The question is, “Who is one serving while commanding?” One who is in command is actually serving
- The organization (by making it successful and lasting)
- Its people (by giving them a worthy purpose, professionally rewarding jobs, and the financial means to earn a higher standard of living)
- Its customers, clients, or beneficiaries (by providing them superior products and services, which in turn improve their very quality of life).
A leader-executive who knows that to command is to serve will always put the best interests of the group, its people and its clients/customers ahead of any other consideration. Simply knowing and adopting this attitude will cause any leader-executive to make better and wiser decisions.
A leader who truly accepts this principle will always strive to do the right thing in all situations – for the best of everyone concerned.
Duty of Leaders
To command is to serve is the attitude and philosophy that leads to exceptional leadership, management and success – both short term and long term.
When a leader-executive genuinely has this attitude, it shows in every decision, every action and every word spoken and written.
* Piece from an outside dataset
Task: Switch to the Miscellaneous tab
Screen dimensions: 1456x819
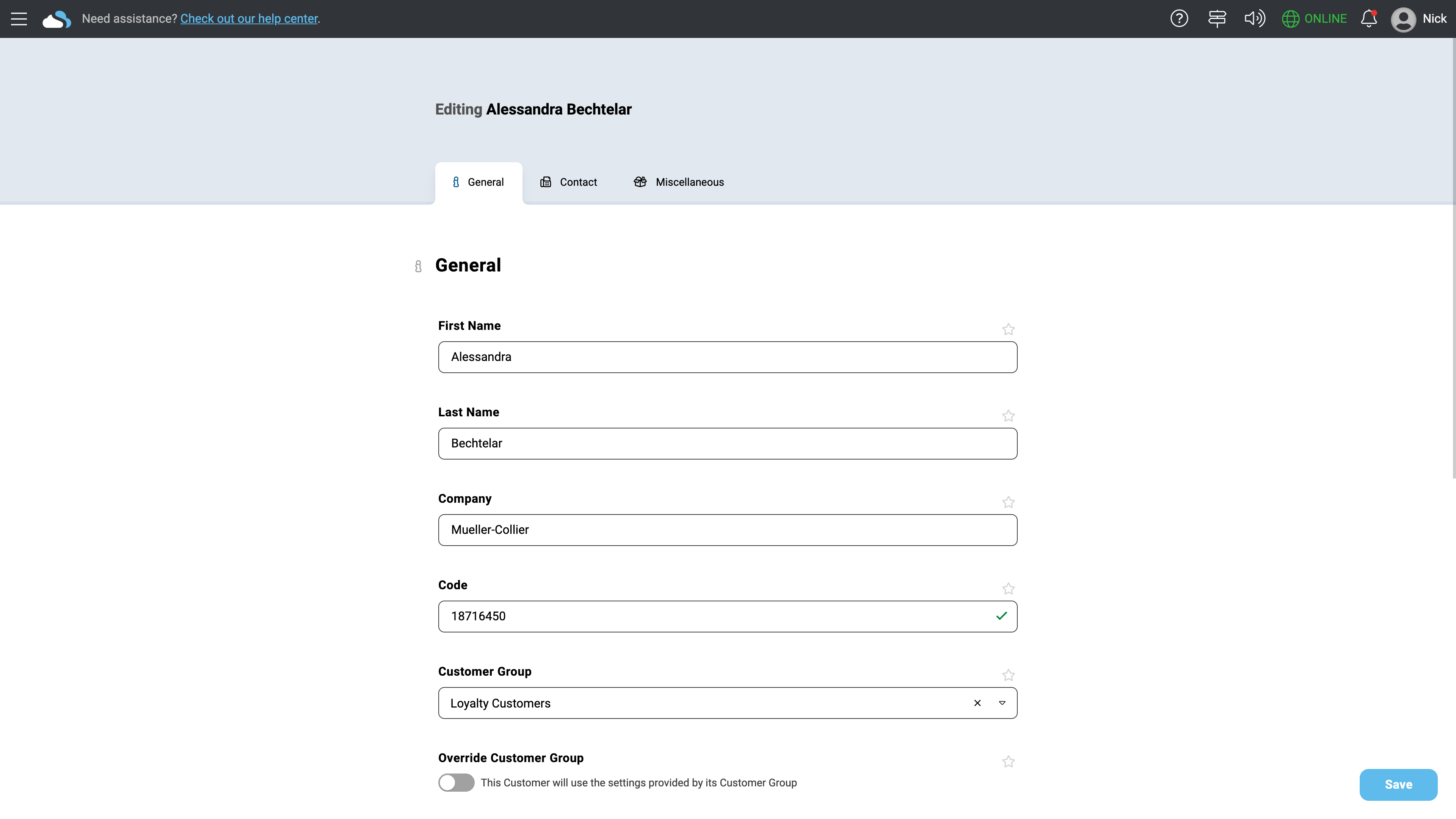Action: pyautogui.click(x=679, y=182)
There is a presence about such a leader, an indomitable force, and a purity of positive purpose that communicates loud and clear to everyone. People are inspired by such a leader, they are drawn to such a leader, and they are happy to follow him or her.
These, in turn, create long term success for the business and every individual in it.
How Leaders Serve Their Organizations
- Serving an organization in the context of leadership demands that the leader do everything possible for the good of the organization and its people, stockholders, investors and clients/customers.
- Serving the organization as its leader could mean being tough as nails if a situation calls for that as being the best course of action.
- It could mean terminating anyone who is incompetent, detrimental or counter-productive since it is always best for an organization to weed out such people.
- Commanding to serve could mean driving and challenging the team to come up with innovations, better ideas or solutions to problems, as well as empowering, developing and encouraging people.
- It could mean demanding only the best from everyone and insisting everyone operate at only the highest standards.
- It could mean disagreeing with everyone else and forcing everyone to go in a different direction because that is the correct direction in which to go.
- Commanding to serve could mean disrupting the status quo as needed and transforming the business as the leader thinks best.
To command is to serve means any or all these things, and much more as well.
Being a Leader for Personal Gain
All too often, people in leadership or command positions use those positions to further their own agendas, to further their own personal gains. A person who leads with this attitude and intent will not always do what is best for the organization. The decisions and actions taken by such a person will be taken on the basis of What is best for me? Such a leader can still produce some successes and good results for the business – up to a point. Very often, though, this type of executive will sacrifice greater, long term success for short term gains.
If an executive or manager is more intent on his or her own personal gain than that of the company, there can be occasions when decisions and actions will not be in the organization’s best long term interests.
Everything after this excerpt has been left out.